Liquidated damages are one of the most misunderstood clauses in any construction contract — and one of the most expensive to ignore. Whether you call them LADs (Liquidated and Ascertained Damages) in the UK or simply Liquidated Damages (LDs) in the US, the principle is the same: if you finish late, the client deducts a pre-agreed sum for every day or week of delay. Here's what you need to know before you sign.
Liquidated damages are a contractual mechanism that fixes the financial consequences of late completion in advance. Instead of the client having to prove their actual loss — which is often difficult and expensive — the parties agree upfront that a set rate will apply for every day or week the contractor finishes late.
The term Liquidated and Ascertained Damages (LADs) is used in UK construction contracts — JCT, NEC and bespoke forms. In the US, the same mechanism is typically called Liquidated Damages (LDs) and appears in AIA contracts, GMP agreements, and owner-drafted forms. The word "liquidated" means "calculated in advance" — it does not mean the damages are necessarily fair or proportionate.
LADs and LDs are not penalties — they are a genuine pre-estimate of the client's loss. Courts will generally enforce them unless they are found to be "extravagant and unconscionable." Rates of £5,000–£15,000 per week on subcontracts are routinely upheld.

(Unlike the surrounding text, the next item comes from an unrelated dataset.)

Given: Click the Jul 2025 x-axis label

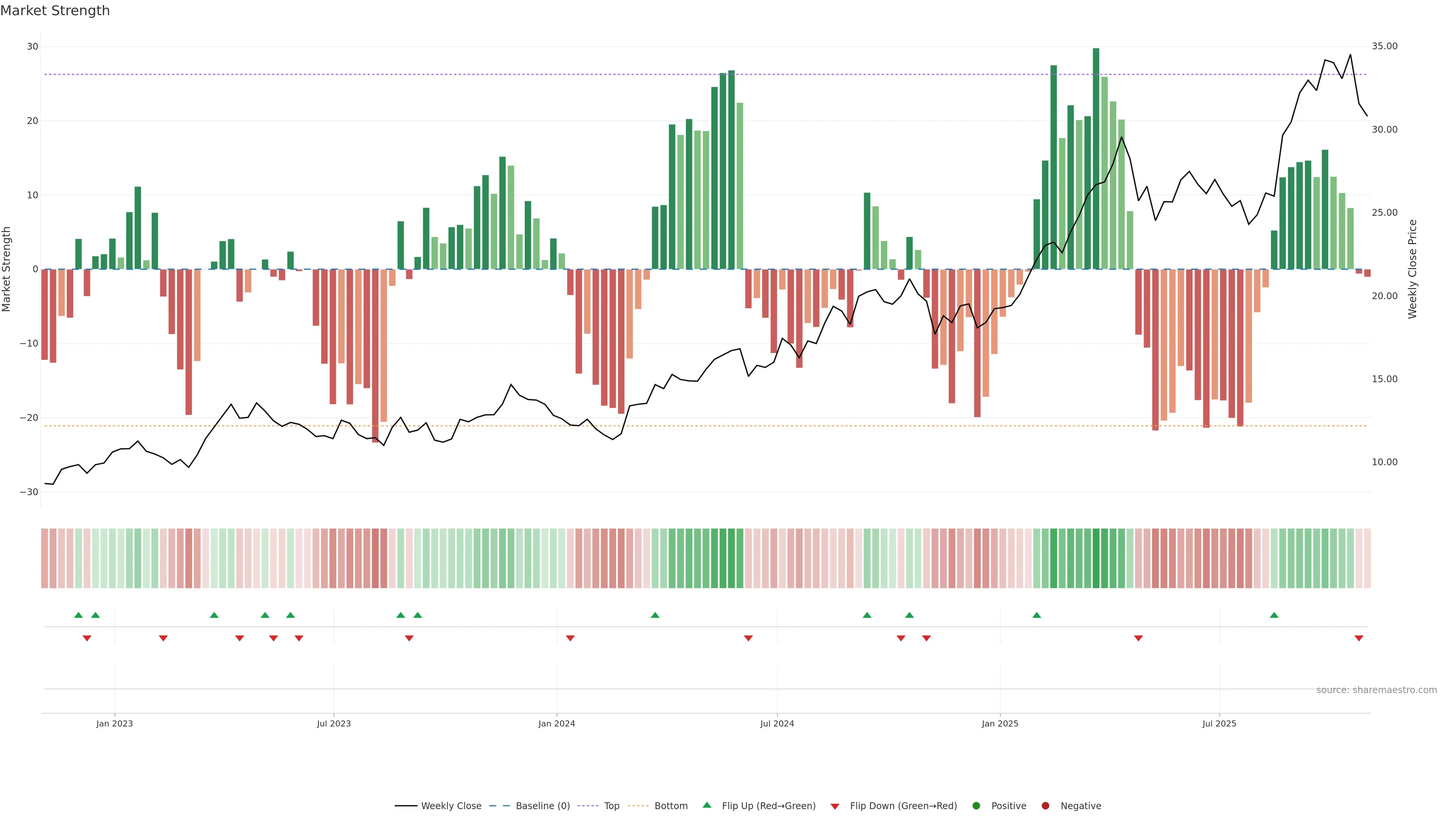Looking at the screenshot, I should pyautogui.click(x=1219, y=723).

The mechanism is straightforward. The contract specifies a completion date. If you fail to achieve that date — for reasons that are your fault — the client is entitled to deduct the LAD/LD rate from money owed to you, starting from the completion date and running until you achieve practical completion (UK) or substantial completion (US).
Critically, most contracts do not require the client to give advance notice before deducting. They simply withhold the sum from the next payment. By the time you realise what has happened, several weeks of deductions may have already been taken.
In JCT contracts, LADs are stated in the Contract Particulars at the front of the document. They apply to the Main Contract. Subcontracts under JCT typically flow down the same LAD rate — often without a proportionate reduction — meaning a subcontractor can carry the full main contract LAD exposure even though they represent a fraction of the overall scope.
Under NEC4 contracts, the equivalent mechanism is called Delay Damages and appears in the Contract Data. The principle is identical but the process differs — the Project Manager must certify the completion date and formally notify the delay before deductions can be made, which provides slightly more process protection for the contractor.
Many contracts include sectional completion dates — separate deadlines for different phases or areas of the works. Each section often carries its own LAD/LD rate. This means that even if you complete the overall project on time, you can face deductions for any section that ran late.
On a hospital refurbishment with three ward phases, for example, it's entirely possible to complete Wards A and B on time but face four weeks of LADs on Ward C — at the full contract LAD rate — despite overall practical completion being achieved on schedule.
Does the LAD/LD rate apply to the whole contract or to each section independently? Does the contract cap total LAD deductions? Is there a mechanism to recover LADs once practical completion is achieved?
Extensions of Time (EoT) — called time extensions or change orders in the US — are the mechanism that adjusts the completion date when delay is caused by events that are not the contractor's fault. Relevant events typically include: employer-caused delays, late information, changes to the scope, exceptionally adverse weather, and force majeure events.
The key point is that EoT provisions are not automatic. In JCT contracts, you must give notice of delay — typically within a specified period of becoming aware — and formally apply for an extension. Failure to give notice on time can bar your claim entirely, regardless of whether the delay was legitimately caused by the client.
Under most JCT and NEC contracts, you must give written notice of a delaying event promptly — typically within 8 weeks of becoming aware (NEC) or "forthwith" (JCT). Under AIA contracts, notice is typically required within 21 days. Missing the notice period can extinguish your right to a time extension entirely.
The LAD rate is stated in the contract — you cannot negotiate it at tender stage in most cases. What you can do is price the risk of delay into your bid through programme contingency, programme management overhead, and an honest assessment of whether the stated programme is achievable.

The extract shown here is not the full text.